**GIVEN EXERCISE:**
Could you output all of the rows below as a numbered list, leaving out any blank lines?

[Rows of pointing data]
•••••

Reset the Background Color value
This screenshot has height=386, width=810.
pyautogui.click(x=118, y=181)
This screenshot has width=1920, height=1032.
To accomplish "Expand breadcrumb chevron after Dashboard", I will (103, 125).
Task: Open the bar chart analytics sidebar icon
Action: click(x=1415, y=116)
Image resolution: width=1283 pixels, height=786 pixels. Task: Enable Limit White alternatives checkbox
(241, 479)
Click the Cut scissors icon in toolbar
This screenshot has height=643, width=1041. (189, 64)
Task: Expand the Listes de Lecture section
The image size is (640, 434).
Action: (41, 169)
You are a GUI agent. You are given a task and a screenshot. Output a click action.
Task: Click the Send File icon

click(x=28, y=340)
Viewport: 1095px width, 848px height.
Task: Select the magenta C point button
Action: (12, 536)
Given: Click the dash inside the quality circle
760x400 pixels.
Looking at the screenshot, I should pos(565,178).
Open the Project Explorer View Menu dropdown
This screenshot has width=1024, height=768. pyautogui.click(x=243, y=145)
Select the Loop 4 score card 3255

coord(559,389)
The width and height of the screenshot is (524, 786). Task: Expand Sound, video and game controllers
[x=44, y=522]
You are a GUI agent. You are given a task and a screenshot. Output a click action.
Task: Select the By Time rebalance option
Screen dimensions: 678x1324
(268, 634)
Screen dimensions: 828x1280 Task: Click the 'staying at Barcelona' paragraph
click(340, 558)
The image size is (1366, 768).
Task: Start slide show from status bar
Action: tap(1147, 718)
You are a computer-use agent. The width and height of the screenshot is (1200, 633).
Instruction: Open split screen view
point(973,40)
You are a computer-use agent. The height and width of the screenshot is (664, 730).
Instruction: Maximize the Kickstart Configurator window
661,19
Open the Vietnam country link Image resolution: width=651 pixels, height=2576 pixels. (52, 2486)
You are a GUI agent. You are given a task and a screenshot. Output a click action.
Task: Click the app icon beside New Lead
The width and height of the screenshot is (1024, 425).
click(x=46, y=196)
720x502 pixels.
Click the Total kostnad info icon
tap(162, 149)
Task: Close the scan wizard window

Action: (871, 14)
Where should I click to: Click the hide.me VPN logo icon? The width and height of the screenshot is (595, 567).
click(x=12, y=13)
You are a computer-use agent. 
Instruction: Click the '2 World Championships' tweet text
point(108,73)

•••••

**FINISHED EXERCISE:**
1. Reset the Background Color value
2. This screenshot has height=386, width=810.
3. pyautogui.click(x=118, y=181)
4. This screenshot has width=1920, height=1032.
5. To accomplish "Expand breadcrumb chevron after Dashboard", I will (103, 125).
6. Task: Open the bar chart analytics sidebar icon
7. Action: click(x=1415, y=116)
8. Image resolution: width=1283 pixels, height=786 pixels. Task: Enable Limit White alternatives checkbox
9. (241, 479)
10. Click the Cut scissors icon in toolbar
11. This screenshot has height=643, width=1041. (189, 64)
12. Task: Expand the Listes de Lecture section
13. The image size is (640, 434).
14. Action: (41, 169)
15. You are a GUI agent. You are given a task and a screenshot. Output a click action.
16. Task: Click the Send File icon
17. click(x=28, y=340)
18. Viewport: 1095px width, 848px height.
19. Task: Select the magenta C point button
20. Action: (12, 536)
21. Given: Click the dash inside the quality circle
22. 760x400 pixels.
23. Looking at the screenshot, I should pos(565,178).
24. Open the Project Explorer View Menu dropdown
25. This screenshot has width=1024, height=768. pyautogui.click(x=243, y=145)
26. Select the Loop 4 score card 3255
27. coord(559,389)
28. The width and height of the screenshot is (524, 786). Task: Expand Sound, video and game controllers
29. [x=44, y=522]
30. You are a GUI agent. You are given a task and a screenshot. Output a click action.
31. Task: Select the By Time rebalance option
32. Screen dimensions: 678x1324
33. (268, 634)
34. Screen dimensions: 828x1280 Task: Click the 'staying at Barcelona' paragraph
35. click(340, 558)
36. The image size is (1366, 768).
37. Task: Start slide show from status bar
38. Action: tap(1147, 718)
39. You are a computer-use agent. The width and height of the screenshot is (1200, 633).
40. Instruction: Open split screen view
41. point(973,40)
42. You are a computer-use agent. The height and width of the screenshot is (664, 730).
43. Instruction: Maximize the Kickstart Configurator window
44. 661,19
45. Open the Vietnam country link Image resolution: width=651 pixels, height=2576 pixels. (52, 2486)
46. You are a GUI agent. You are given a task and a screenshot. Output a click action.
47. Task: Click the app icon beside New Lead
48. The width and height of the screenshot is (1024, 425).
49. click(x=46, y=196)
50. 720x502 pixels.
51. Click the Total kostnad info icon
52. tap(162, 149)
53. Task: Close the scan wizard window
54. Action: (871, 14)
55. Where should I click to: Click the hide.me VPN logo icon? The width and height of the screenshot is (595, 567).
56. click(x=12, y=13)
57. You are a computer-use agent. 
58. Instruction: Click the '2 World Championships' tweet text
59. point(108,73)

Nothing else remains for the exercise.